After imploring Arab leaders to enact reforms, Clinton went on to defend the Obama administration’s refusal to apply meaningful pressure on Israel to end the occupation of Palestinian land. Clinton appeared to endorse Israel’s rejection of Arab and Palestinian peace offers by echoing Israel’s purported justification for killing more than 2,000 civilians in its attacks on Lebanon in 2006 and Gaza in 2009.
Secretary of State Hillary Clinton: “We also have to convince the Israelis that a complete move toward a two-state solution will not endanger their security. Any leader in this room knows that you often make decisions based on your own experience and history. And when the Israelis pulled out from Lebanon, they got Hezbollah and 40,000 rockets, and when they pulled out of Gaza, they got Hamas and about 20,000 rockets. So it’s easy to say, well, this is what somebody else should do, but you’ve got to figure out a way to make it possible for people to undertake the hard work of the negotiations that are necessary to achieve a two-state solution.”

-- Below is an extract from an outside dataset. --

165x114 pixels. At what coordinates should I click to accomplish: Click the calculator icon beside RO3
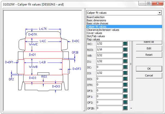pyautogui.click(x=125, y=49)
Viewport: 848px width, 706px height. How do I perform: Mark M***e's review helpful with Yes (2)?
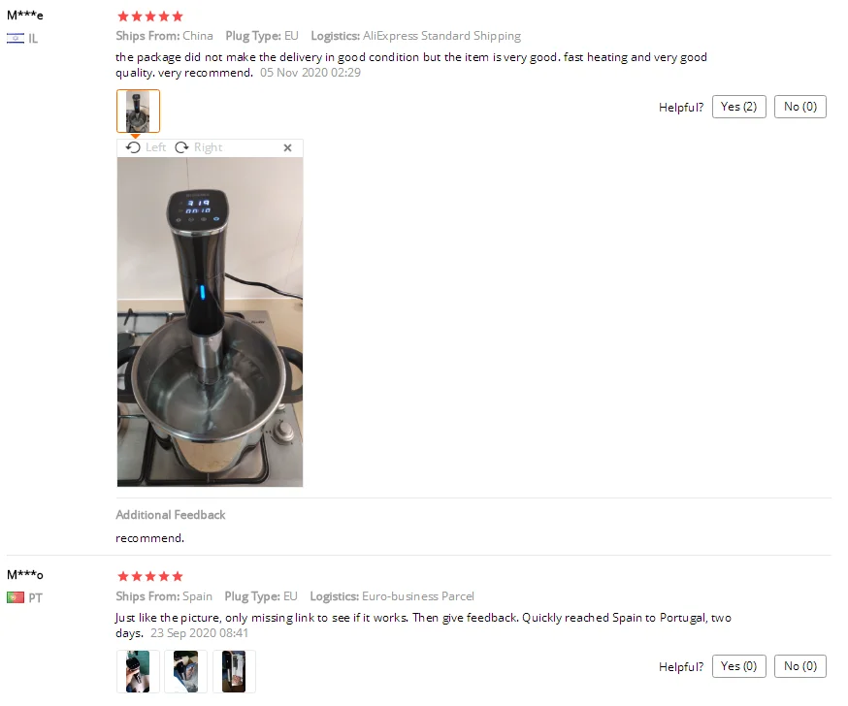click(x=738, y=107)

In Brazil, the death toll from landslides and flooding in an area near Rio de Janeiro has surpassed 500. Many more people are feared to be dead in areas where a month’s worth of rain fell in less than 24 hours. At least 13,500 people have been left homeless after flooding destroyed their homes.
A new report is warning 2011 is poised to break a record for home foreclosures in the United States. According to RealtyTrac, 1.2 million homes are likely to be repossessed this year, topping the record of one million set in 2010. At least five million borrowers are currently at least two months behind on their mortgages. California, Florida, Arizona, Illinois, Nevada and Michigan are expected to remain the states with the most foreclosures.

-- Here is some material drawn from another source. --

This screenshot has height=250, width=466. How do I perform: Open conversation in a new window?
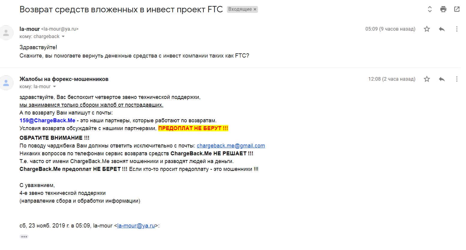(x=457, y=9)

An American citizen currently held in Kuwait is claiming he was subjected to a harsh FBI interrogation this week. Nineteen-year-old Gulet Mohamed says he has been tortured and sleep-deprived since trying to renew his visa at a Kuwaiti airport last month. Mohamed says he has been extensively questioned about a 2009 study trip to Yemen and a later visit with family members in Somalia. On Wednesday, Mohamed said FBI agents subjected him to threats and rejected his pleas for an attorney while pressing him to admit to ties with militant groups. Mohamed has been unable to return to the United States since being placed on a no-fly list.
The Centers for Disease Control has released a new report detailing health-related disparities between various ethnic and social groups in the United States. The CDC says infants born to black women are up to three times more likely to die than infants born to women of other ethnicities. Drug-induced deaths increased in ethnicities from 2003 to 2007, with the exception of Hispanics. The death rates were highest among non-Hispanic whites. In a reversal from trends 15 to 20 years ago, prescription drug abuse now kills more people than hard narcotics.